Alle Strassen munden in schwarze Verwesung.
All roads empty into black decay.

Georg Trakl, Grodek

And from decay take form.
Their matter is primordial, their working primitive, chthonic.

There's something ruminative about petroleum, about its very gestation in the maw of Precambrian and Phanerzoic sediments, in the exchange of hydrogen between the very large, unstable organic molecules and the small, newly formed hydrocarbon molecules.

John M. Hunt, Petroleum Geochemistry and Geology 1979: 22-23

Yet asphalt's unworthy. It's the lowest residuum of the cracking process, a murk whose refinement by solvents not heat relegates it to a different class of texts and engineers.

Philosophers skirt round it, perhaps because, as Plato's Parmenides has it, we are young and cannot see how hair or mud or dirt or anything else particularly worthless can participate in a Form of its own.

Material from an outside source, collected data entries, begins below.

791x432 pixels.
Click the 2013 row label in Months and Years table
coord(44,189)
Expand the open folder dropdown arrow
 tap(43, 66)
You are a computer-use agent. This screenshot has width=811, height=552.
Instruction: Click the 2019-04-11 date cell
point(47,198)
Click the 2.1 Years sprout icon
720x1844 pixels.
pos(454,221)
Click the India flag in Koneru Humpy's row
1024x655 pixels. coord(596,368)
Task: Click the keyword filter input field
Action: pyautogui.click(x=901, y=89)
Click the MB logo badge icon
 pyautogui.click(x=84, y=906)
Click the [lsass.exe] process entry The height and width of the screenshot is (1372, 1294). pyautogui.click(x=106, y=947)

We're inclined to isolate the figure against the landscape in our love of the individual thing released from the confusion of background.

John Fowles, The Tree 1979

We fetishize objects isolated against their background, visible to the naked eye; networks are less easily turned into myth... Paeans are sung over Bugattis but not tarmac.

Regis Debray, Media Manifestos

mineral pitch.
Jews' pitch.
slime.
bitumen of Judea.
tarmac.
metalled (road).
mumiya.
from Greek asphaltos, asphalton bitumen, pitch, asphalt
a- not + sphallein, to cause to fall, from sphaleros,
slippery, from
sphalein,
to slip

Asphalt is the ether that binds our aggregate. It's formless, inclined only to gravity, background to our purpose-driven travel.
It doesn't stand but falls,
nor inspire the allegories that concrete does.

Concrete has adamantine feelings, writes Peter Schjeldahl, is solipsistic, stupid, a dominatrix. It's untouchable.

"Hard Truths about Concrete," Harper's Magazine 287:1721 (oct 93): 28-30

We have concrete not asphalt poets, want concrete examples, carve signatures in concrete before it's cured.
We lend it memory with prosthetic springs.
We erect concrete into mannequin hieroglyphs, cities, bunkers, monuments.

Asphalt's soft,
vulnerable to microbes.
subject to alligator and other forms of cracks,
bleeding,
flushing,
blow-up,
channeling,
disintegration,
raveling,
shoving,
spalling,
upheaval
all functions of temperature differentials and a panoply of vertical and lateral stresses.
It's chewable.

Yet asphalt had its day, reaching its symbolic zenith in the Thirties and Forties, when anti-Depression and homefront war projects encouraged paving throughout America. The 1939 World's Fair Guide intones The pedestrian finds it pleasant to stroll at the Fair, where the walks are of bituminous asphalt .
Gelernter sees it as an emblem of progress, the triumphant vanquishing of discouragement and mud.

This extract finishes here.